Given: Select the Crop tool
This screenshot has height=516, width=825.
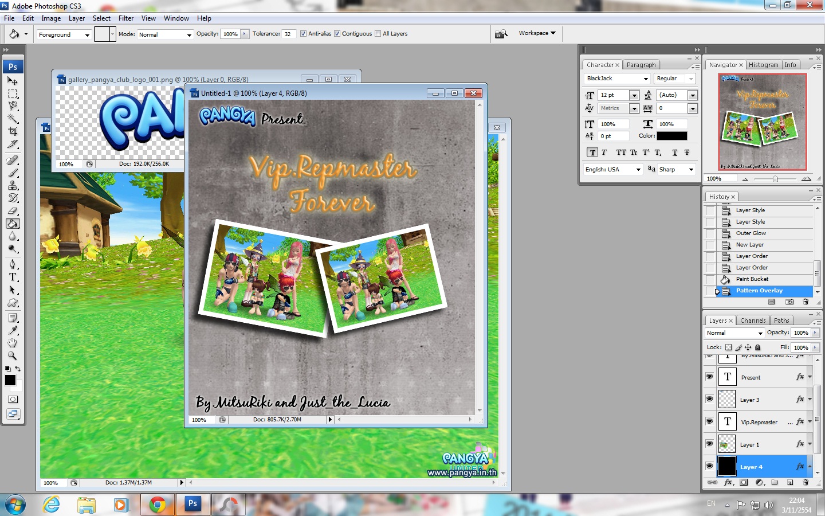Looking at the screenshot, I should 13,131.
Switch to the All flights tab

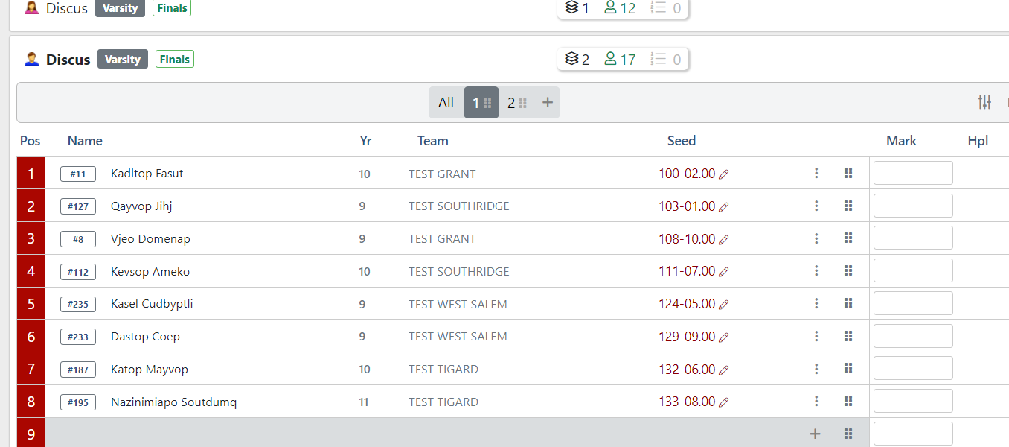pos(446,103)
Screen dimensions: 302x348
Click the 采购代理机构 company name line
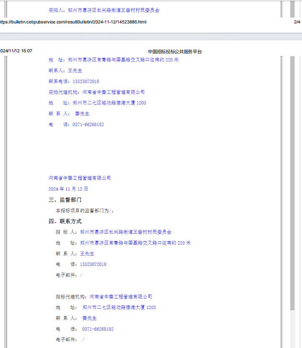point(96,92)

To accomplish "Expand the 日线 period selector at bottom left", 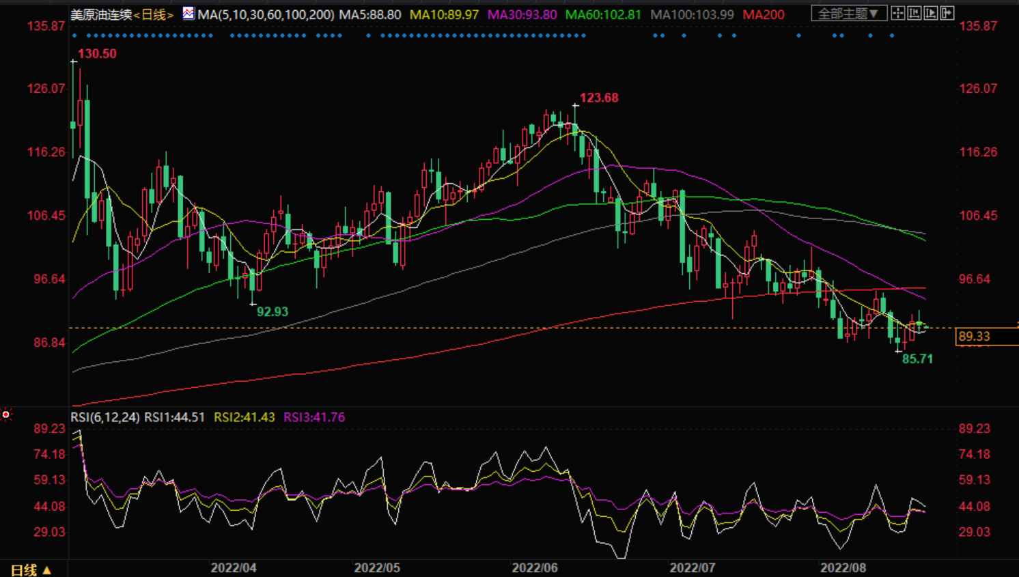I will tap(31, 569).
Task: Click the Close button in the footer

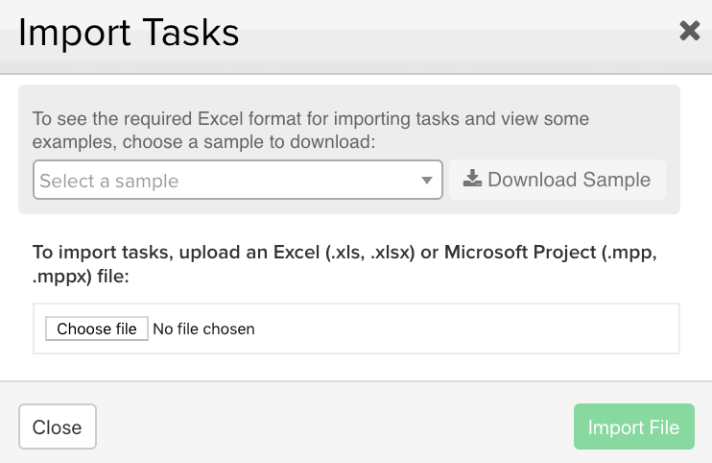Action: click(58, 426)
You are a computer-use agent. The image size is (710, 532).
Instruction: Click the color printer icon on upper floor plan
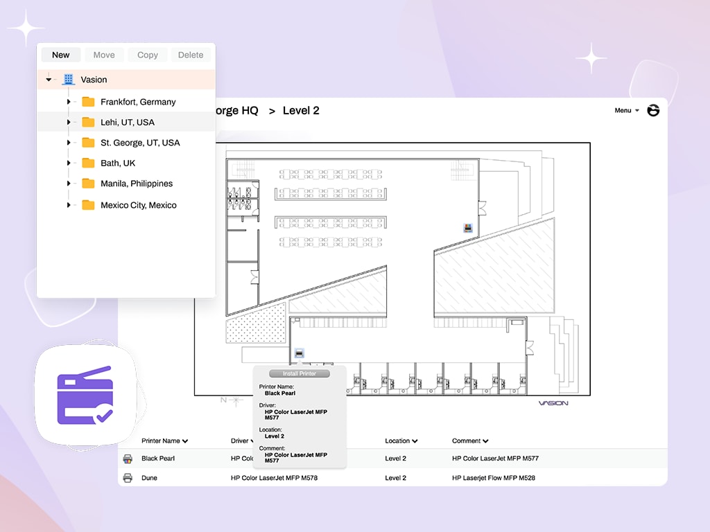[x=469, y=227]
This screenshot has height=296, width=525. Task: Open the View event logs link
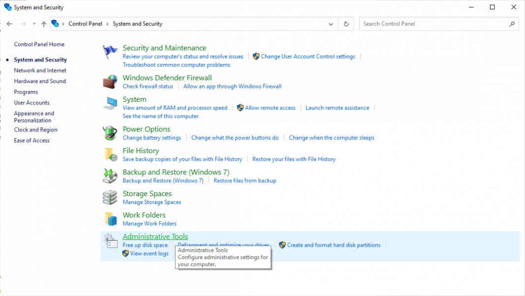pos(149,254)
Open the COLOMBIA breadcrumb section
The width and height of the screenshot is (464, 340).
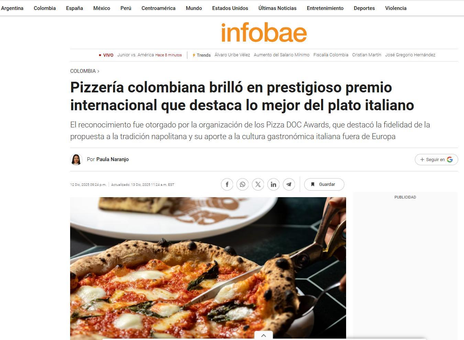pyautogui.click(x=83, y=71)
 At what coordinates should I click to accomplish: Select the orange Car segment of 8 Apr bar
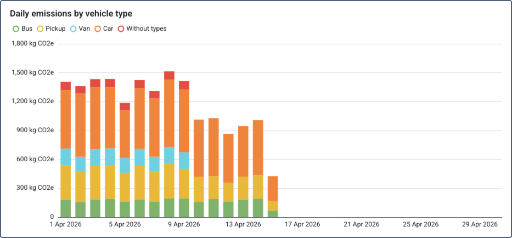point(169,112)
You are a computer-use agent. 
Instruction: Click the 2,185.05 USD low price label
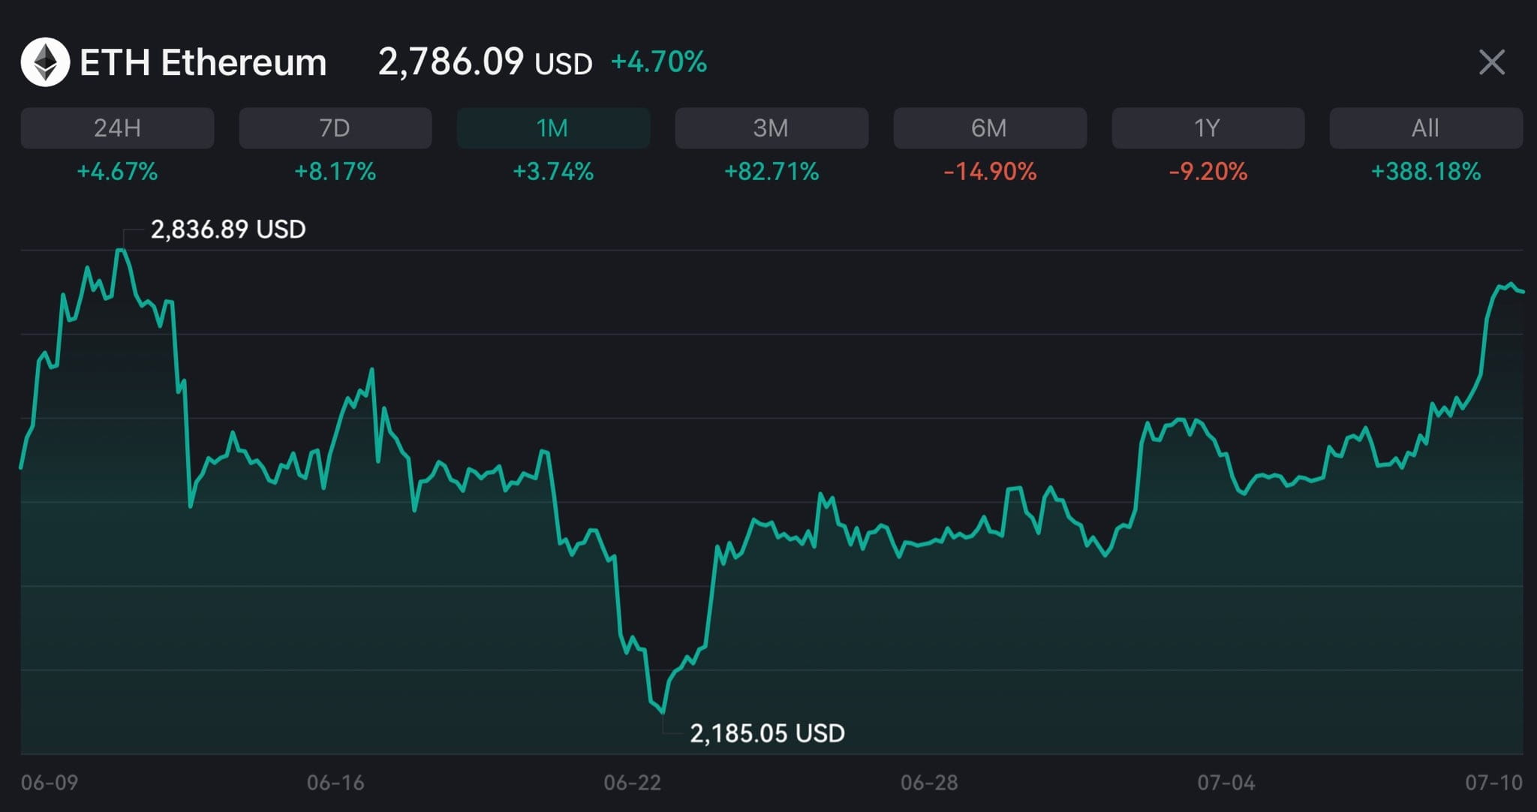point(767,733)
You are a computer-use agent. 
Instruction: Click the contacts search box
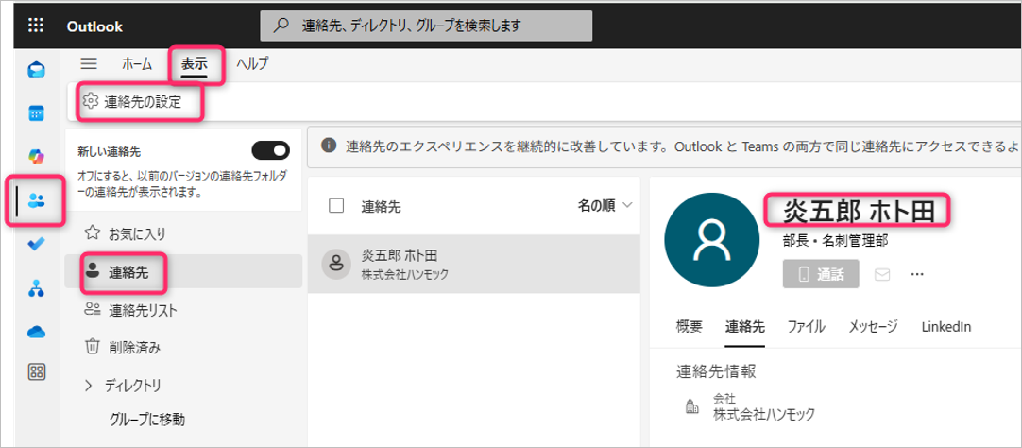point(426,26)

TASK STATEMENT: From the line containing "Instruction: Click the 2,185.05" down to the last line of the data above, transcribe exactly those lines and no others; omit the pictures.

EXERCISE OUTPUT:
Instruction: Click the 2,185.05 USD low price label
point(767,733)
You are a computer-use agent. 
Instruction: Click the contacts search box
point(426,26)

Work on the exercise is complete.